Agak nya sudah sangat tidak asing lagi pembahasan mengenai ganjaran ganjaran di bulan ini, mengingat begitu banyak nya pendai’-pendai’ kita yang selalu menjelaskan sisi ini disetiap moment dalam ramadhan. Maka di sini saya ingin mencoba menyentuh sisi bahwa ramadhan adalah sebuah proses pembelajaran, pengendalian dan pelampiasan pada ruang dan waktu yang tepat, sehingga output dari hasil proses itu adalah me”ramadhan”kan hati dan akal pikiran di setiap saat, baik itu di luar atau di dalam bulan ramadhan itu sendiri.
Memang tidak dapat dinafikan bahwa pelipat gandaan pahala setiap amal di bulan yang mulia ini sangat diyakini khusus nya oleh umat islam, bukti itu sema dapat kita lihat kesungguhan dan keuletan mereka dalam ibadah tidak seperti hari biasa nya, bahkan ada yang tidak sama sekali membaca Al quran begitu memasuki bulan ini, paling tidak minimal mempunyai target untuk menghatamkan nya walu pada kenyataan berbicara sebalik nya. Tapi kita sebagai umat yang berperadaban dan beretika tinggi sebagai mana ajaran esensi keislaman, hendak nya kita tidak berhenti pada ritual ritual fisik itu yang sifat nya hanya vartikal tapi kita perlu menciptakan produk produk sosial horizontal, sehingga akumulasi dua hal tersebut dalam bingkai jiwa keramadhanan itulah yang akan menciptakan manusia-manusia paripurna.

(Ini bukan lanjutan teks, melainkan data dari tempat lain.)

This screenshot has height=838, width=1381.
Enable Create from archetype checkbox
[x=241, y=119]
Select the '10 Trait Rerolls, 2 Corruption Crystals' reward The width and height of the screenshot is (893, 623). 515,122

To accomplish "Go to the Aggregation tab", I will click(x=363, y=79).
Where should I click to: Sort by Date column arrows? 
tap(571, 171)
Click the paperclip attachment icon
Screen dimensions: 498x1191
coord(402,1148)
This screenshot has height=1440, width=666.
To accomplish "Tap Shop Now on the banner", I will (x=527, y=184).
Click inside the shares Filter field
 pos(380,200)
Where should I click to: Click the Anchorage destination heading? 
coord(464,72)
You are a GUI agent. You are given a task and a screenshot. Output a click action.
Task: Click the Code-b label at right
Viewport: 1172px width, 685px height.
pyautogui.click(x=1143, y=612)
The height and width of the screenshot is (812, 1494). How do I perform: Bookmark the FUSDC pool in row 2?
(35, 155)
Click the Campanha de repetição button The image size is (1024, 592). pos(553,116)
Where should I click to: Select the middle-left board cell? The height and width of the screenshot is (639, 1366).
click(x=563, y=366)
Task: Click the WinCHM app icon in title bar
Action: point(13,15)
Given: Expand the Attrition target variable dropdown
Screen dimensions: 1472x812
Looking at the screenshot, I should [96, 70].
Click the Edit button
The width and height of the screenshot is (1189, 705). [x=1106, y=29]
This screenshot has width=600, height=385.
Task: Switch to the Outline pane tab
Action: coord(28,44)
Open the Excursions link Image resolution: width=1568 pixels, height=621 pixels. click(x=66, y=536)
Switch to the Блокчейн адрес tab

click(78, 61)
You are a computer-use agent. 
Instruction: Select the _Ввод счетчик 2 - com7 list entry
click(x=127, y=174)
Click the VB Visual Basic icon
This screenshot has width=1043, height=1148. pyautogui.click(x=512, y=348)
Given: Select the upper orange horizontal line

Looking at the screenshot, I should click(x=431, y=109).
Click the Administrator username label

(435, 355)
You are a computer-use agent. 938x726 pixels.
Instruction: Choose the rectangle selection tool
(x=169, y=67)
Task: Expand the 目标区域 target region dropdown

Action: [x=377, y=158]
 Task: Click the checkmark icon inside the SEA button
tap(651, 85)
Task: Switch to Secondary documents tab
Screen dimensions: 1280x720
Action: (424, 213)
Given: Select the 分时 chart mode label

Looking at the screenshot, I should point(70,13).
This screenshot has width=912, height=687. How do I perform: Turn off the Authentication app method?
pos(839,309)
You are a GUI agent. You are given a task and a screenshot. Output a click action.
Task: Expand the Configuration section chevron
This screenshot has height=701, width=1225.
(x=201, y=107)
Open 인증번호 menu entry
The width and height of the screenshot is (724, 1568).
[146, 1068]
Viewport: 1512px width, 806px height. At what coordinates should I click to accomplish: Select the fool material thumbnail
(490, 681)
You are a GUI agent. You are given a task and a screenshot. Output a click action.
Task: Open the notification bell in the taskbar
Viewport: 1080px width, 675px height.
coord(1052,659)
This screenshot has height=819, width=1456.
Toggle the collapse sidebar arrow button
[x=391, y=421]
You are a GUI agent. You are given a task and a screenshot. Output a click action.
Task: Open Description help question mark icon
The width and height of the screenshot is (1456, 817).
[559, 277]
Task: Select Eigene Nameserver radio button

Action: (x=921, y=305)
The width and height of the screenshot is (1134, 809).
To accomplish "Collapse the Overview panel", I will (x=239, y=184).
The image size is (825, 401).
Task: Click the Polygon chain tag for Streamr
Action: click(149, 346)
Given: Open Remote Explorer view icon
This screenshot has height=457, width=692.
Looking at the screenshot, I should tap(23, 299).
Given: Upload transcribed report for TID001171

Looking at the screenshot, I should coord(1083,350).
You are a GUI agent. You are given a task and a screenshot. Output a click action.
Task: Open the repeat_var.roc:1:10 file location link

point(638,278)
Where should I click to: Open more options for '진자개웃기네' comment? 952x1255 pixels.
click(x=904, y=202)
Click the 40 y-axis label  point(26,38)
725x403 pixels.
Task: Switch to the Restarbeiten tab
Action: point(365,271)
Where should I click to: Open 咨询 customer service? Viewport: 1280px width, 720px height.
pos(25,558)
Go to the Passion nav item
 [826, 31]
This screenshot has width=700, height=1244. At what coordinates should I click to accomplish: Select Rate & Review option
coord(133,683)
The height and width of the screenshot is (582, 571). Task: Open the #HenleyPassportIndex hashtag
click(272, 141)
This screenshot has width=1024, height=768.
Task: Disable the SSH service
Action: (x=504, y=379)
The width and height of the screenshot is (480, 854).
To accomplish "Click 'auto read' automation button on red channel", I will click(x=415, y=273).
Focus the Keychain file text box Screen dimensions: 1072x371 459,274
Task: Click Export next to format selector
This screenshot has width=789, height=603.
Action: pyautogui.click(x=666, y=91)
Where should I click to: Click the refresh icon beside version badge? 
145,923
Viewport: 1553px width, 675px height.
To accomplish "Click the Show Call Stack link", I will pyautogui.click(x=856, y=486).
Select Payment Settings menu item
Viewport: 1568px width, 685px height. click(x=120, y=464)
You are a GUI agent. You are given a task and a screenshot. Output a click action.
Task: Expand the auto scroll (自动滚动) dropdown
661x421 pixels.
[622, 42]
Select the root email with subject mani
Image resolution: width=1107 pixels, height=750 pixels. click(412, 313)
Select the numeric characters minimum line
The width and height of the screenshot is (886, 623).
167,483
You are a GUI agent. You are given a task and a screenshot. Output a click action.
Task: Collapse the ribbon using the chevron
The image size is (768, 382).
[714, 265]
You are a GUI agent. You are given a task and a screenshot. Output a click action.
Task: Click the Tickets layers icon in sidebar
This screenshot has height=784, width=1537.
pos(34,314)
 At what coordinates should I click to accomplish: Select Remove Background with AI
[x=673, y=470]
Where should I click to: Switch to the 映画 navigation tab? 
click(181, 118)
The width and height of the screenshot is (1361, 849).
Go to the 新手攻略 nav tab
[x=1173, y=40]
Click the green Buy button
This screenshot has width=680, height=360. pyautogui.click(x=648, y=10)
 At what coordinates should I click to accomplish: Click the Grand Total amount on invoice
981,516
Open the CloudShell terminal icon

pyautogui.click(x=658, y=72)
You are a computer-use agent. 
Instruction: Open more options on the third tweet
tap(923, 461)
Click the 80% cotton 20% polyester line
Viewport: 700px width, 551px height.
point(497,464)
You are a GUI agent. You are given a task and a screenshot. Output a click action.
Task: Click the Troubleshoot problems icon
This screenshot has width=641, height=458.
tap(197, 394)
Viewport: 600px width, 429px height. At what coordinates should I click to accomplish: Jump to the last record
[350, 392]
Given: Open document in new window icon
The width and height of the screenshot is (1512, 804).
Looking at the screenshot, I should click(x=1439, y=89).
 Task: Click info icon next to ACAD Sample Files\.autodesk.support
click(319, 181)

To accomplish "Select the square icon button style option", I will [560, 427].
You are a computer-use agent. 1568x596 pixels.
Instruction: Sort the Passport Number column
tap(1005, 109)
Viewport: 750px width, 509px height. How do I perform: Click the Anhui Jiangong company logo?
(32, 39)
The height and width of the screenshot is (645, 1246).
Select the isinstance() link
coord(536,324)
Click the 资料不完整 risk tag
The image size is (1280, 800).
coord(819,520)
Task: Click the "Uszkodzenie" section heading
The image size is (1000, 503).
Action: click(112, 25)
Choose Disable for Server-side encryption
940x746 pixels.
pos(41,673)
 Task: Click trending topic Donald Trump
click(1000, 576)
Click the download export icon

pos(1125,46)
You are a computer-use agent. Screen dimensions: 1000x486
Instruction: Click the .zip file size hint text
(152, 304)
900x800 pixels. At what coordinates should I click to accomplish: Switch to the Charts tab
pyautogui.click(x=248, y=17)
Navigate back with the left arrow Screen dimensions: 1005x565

Ramadhan adalah madrasah. Ya, madrasah bagi siapapun untuk berlatih pengendalian dan pelampiasan, tidak hanya puasa dari tidak makan dan minum, Tapi hati, akal dan panca indra turut berpuasa dari objek nya yang bukan haram saja, tapi paling tidak menjaga indra itu dari hal yang menabrak etika yang tidak pantas kita lakukan sebagai manusia. Di dalam madrasah ada ujian untuk kenaikan tingkat, untuk supaya kenaikan tingkat itu maka diperlukan nilai yang bagus. Kita sering tertipu oleh angka, sehingga tidak bisa membedakan antara angka dan nilai, tentu makna filosofis dua istilah tersebut sangat berbeda, dimana angka adalah sebuah goresan atau suatu yang digunakan untuk perhitungan sedangkan nilai adalah substansi harga yang tidak mampu di-harga-i, nilai tidak pernah berkurang, yang berkurang adalah angka. Maka di bulan ramadhan ini kita selalu berusaha mencari nilai nilai baru untuk meningkatkan kualitas kita sebagai hamba dalam mengabdi pada tuhan nya.
Madrasah atau pesantren dalam istilah keindonesian, bukan hanya tempat tadris (pembelajaran) tapi juga ta’dib dan tarbiyyah (pendidikan). Dalam ramdhan umat islam dididik mengendalikan nafsu dan melampiaskan nya secara proporsional dan profesional.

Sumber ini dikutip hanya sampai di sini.